The Sun Temple, Konark 

This temple, had it been successfully completed, would have been the biggest temple in India by far. Yet it seems that the conception of the structure exceeded the available structural skill. For even before completion, the foundation of the temple started sinking under the great weight above, and the 200 feet high shikhara could never be finished. 

What remains of the temple now is the mandapa, which alone is colossal. The British walled up the interior of the mandapa with rubble to prevent its roof from collapsing. 

From the outside, the sun temple is on a large platform, which has on its sides carved wheels. The whole temple was conceived as the vehicle of the Sun. 

The temple at Konark too is ultimately a triumph of sculpture, its great size no deterrent to the skilled stonecutters. Although it takes second place behind Khajuraho, the sculpture at Konark is no less sensuous nor less haunting. 

The Sun Temple, Modhera 

In the middle of the desert in Gujarat lie the haunting remains of what must have been one of the greatest temples of mediaeval India, the Sun temple at Modhera. 

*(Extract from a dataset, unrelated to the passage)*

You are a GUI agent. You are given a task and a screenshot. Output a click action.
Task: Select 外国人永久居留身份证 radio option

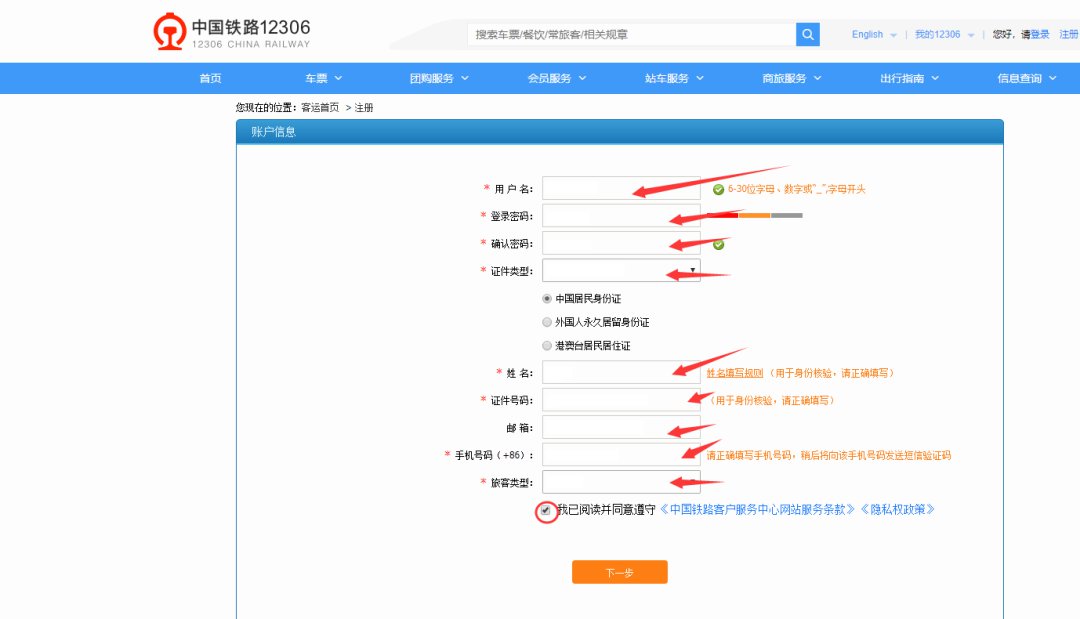pyautogui.click(x=547, y=322)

The most visible and famous ruin at Modhera is that of a ritualistic bathing tank in front of the Sun Temple. This tank, with its pattern of steps, has been the inspiration for many an architectural effort even today. From this tank, a broad flight of steps goes up to the temple itself, through an ornate torana, or gateway. 

The torana leads on to the mandapa that forms the heart of the temple. The shafts of the columns of this hall are exquisitely and sensuously carved, almost embroidered. 

This temple is little more than a ruin now. Yet the poignant remains are ample testimony to the magnificence that must have been the great Sun Temple of Modhera. 

An Age Ends 

And so ended the Mediaeval Period of temple construction in North India. By this time, raiding parties from across Afghanistan and Persia were beginning to seriously degrade the political stability of the region, with the result that no sustained architectural effort was ever possible again by the Hindu kingdoms of the North.